Given exercise: Starting at the first line and ending with the line containing "(x=58, y=220)", inclusive, rewrite the lines with "orange" changed to "blue" and everything else left as it is.
─── Entries provided ───
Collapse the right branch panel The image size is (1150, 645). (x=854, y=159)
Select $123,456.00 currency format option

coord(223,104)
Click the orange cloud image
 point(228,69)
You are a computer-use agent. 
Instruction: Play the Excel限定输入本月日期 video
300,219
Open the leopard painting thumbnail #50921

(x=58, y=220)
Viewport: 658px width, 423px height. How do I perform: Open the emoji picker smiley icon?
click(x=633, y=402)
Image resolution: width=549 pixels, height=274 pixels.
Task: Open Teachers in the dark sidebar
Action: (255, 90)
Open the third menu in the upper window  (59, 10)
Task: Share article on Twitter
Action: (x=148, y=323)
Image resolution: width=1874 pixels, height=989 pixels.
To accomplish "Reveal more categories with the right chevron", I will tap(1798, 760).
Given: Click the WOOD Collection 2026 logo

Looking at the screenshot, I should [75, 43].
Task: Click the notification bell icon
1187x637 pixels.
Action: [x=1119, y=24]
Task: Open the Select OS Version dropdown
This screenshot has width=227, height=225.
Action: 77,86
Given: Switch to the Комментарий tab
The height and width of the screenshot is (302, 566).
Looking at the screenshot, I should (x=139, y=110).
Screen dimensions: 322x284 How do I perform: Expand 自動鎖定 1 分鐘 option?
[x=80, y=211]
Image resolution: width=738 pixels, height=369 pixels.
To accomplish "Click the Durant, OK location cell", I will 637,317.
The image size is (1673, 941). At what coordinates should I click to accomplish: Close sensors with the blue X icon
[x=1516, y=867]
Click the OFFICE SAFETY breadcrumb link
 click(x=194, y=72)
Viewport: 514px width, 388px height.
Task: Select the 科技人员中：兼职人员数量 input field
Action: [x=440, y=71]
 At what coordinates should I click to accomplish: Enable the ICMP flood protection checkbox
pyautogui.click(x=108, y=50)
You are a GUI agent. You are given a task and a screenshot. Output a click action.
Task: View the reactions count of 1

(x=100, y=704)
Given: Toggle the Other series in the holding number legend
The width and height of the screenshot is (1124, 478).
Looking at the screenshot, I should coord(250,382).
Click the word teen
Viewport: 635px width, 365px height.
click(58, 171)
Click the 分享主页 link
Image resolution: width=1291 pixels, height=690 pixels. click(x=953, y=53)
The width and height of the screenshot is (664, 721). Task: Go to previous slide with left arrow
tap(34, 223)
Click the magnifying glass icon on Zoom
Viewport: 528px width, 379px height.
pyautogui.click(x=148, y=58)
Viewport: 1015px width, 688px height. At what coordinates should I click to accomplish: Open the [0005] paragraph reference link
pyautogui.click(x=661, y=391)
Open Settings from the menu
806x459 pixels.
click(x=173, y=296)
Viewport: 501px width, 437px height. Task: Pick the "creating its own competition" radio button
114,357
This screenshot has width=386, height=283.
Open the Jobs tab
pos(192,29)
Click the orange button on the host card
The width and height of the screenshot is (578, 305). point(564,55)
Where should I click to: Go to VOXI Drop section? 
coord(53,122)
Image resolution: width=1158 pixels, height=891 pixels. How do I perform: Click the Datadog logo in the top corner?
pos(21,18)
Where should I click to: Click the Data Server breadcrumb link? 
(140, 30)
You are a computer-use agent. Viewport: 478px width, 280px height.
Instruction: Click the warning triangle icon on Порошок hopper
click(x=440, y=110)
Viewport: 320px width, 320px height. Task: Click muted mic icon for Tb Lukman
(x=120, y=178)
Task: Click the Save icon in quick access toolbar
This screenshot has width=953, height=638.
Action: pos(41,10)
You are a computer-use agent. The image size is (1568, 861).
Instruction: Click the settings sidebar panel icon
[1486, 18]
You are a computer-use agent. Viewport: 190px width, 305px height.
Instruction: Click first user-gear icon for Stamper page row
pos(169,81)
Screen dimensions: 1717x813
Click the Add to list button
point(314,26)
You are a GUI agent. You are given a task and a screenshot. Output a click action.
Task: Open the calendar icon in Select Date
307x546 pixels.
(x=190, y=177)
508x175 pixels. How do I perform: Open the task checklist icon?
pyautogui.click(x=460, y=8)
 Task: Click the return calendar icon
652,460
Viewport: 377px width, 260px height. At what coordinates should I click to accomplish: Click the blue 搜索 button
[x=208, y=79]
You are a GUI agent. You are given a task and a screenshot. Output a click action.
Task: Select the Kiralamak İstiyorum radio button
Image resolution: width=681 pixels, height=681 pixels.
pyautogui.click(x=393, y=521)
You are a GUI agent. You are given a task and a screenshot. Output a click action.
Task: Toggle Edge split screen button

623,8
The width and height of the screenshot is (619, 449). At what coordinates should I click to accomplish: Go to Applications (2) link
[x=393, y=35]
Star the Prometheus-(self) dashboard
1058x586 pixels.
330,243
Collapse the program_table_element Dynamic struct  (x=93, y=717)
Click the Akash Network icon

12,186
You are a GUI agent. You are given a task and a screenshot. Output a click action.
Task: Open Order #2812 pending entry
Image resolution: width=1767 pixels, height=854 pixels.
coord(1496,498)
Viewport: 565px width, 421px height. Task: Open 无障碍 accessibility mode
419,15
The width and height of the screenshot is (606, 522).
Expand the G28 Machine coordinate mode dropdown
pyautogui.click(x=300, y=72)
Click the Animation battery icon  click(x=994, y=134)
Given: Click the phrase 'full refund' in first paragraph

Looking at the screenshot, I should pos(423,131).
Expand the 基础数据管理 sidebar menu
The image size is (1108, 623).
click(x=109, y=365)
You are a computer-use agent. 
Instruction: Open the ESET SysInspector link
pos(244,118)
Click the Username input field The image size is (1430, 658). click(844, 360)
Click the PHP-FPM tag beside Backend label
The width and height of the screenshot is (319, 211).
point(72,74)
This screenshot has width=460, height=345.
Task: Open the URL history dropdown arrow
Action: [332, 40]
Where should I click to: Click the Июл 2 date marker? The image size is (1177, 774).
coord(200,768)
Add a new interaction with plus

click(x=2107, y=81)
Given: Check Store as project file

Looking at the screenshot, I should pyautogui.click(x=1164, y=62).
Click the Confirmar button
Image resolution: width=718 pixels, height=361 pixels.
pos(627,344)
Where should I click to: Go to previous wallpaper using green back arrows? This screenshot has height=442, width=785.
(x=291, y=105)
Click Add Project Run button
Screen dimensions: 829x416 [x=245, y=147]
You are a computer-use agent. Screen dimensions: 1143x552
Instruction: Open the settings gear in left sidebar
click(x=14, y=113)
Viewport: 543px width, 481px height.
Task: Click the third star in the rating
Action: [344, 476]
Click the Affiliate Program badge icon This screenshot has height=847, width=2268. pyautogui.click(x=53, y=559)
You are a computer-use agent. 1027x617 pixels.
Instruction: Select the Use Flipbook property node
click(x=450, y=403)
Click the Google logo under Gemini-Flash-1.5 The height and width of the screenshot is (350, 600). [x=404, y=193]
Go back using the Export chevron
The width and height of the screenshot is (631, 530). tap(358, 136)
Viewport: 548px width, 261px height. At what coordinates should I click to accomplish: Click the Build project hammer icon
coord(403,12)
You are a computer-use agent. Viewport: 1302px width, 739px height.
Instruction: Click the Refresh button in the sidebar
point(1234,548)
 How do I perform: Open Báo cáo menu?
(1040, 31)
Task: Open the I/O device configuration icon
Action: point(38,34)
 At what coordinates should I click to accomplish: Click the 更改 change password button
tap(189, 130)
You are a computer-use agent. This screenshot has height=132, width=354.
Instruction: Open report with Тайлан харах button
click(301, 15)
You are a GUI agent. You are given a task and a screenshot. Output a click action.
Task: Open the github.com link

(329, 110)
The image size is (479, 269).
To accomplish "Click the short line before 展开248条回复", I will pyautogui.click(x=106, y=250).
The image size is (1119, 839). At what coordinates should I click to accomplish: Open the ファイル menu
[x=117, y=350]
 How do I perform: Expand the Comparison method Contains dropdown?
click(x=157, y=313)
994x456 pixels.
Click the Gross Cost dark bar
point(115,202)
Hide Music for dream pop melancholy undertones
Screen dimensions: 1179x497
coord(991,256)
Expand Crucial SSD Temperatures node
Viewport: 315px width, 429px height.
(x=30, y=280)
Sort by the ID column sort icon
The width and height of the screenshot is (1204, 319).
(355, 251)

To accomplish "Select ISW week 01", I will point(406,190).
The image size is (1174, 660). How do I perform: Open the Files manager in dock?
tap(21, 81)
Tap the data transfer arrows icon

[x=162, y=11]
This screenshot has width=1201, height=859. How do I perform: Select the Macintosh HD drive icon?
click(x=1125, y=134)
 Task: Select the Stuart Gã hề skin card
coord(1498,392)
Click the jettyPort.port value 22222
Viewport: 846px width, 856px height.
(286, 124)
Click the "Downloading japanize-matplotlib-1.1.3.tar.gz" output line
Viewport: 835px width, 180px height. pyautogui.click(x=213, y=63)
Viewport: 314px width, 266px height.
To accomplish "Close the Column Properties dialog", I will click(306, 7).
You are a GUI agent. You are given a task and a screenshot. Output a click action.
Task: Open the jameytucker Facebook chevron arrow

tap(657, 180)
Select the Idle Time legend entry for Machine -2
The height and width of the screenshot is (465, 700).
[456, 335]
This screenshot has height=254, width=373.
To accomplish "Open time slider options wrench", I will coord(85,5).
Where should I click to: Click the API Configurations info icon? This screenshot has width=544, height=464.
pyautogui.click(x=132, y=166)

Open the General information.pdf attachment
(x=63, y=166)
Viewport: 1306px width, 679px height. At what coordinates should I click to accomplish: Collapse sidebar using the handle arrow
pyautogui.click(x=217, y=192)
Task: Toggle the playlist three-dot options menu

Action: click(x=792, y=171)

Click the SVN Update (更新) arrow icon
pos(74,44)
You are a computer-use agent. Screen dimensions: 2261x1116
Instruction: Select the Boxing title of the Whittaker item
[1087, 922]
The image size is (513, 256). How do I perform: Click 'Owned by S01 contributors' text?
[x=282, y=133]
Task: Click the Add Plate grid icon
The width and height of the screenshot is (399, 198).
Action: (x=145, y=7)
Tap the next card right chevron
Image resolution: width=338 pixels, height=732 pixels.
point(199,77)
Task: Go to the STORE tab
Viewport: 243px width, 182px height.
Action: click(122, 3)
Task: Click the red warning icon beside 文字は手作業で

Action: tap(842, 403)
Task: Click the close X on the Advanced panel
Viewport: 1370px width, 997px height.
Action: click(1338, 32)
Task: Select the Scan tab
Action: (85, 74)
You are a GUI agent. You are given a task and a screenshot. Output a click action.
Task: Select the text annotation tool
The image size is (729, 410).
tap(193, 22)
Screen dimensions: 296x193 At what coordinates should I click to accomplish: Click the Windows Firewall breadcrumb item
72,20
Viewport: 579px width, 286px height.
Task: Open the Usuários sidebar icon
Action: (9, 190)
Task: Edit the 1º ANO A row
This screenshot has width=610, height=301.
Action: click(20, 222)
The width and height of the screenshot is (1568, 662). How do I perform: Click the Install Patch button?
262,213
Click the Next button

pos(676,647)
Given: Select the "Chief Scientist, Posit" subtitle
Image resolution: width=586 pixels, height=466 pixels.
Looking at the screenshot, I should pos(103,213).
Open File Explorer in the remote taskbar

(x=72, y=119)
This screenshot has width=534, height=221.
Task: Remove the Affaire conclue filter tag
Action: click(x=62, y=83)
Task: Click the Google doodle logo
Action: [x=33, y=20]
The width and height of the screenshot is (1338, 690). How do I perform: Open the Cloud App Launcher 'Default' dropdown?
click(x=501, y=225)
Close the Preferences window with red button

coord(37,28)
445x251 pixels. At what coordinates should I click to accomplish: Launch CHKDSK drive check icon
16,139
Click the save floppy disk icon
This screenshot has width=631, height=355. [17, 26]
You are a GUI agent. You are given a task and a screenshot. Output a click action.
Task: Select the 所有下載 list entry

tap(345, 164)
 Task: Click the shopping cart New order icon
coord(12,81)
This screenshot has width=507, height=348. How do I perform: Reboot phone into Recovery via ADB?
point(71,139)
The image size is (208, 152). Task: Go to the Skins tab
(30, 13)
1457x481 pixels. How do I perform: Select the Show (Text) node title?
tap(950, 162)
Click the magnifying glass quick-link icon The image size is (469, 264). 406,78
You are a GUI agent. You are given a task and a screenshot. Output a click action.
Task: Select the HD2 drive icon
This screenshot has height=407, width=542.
───
Response:
Collapse the right branch panel The image size is (1150, 645). (x=854, y=159)
Select $123,456.00 currency format option

coord(223,104)
Click the blue cloud image
 point(228,69)
You are a computer-use agent. 
Instruction: Play the Excel限定输入本月日期 video
300,219
Open the leopard painting thumbnail #50921

(x=58, y=220)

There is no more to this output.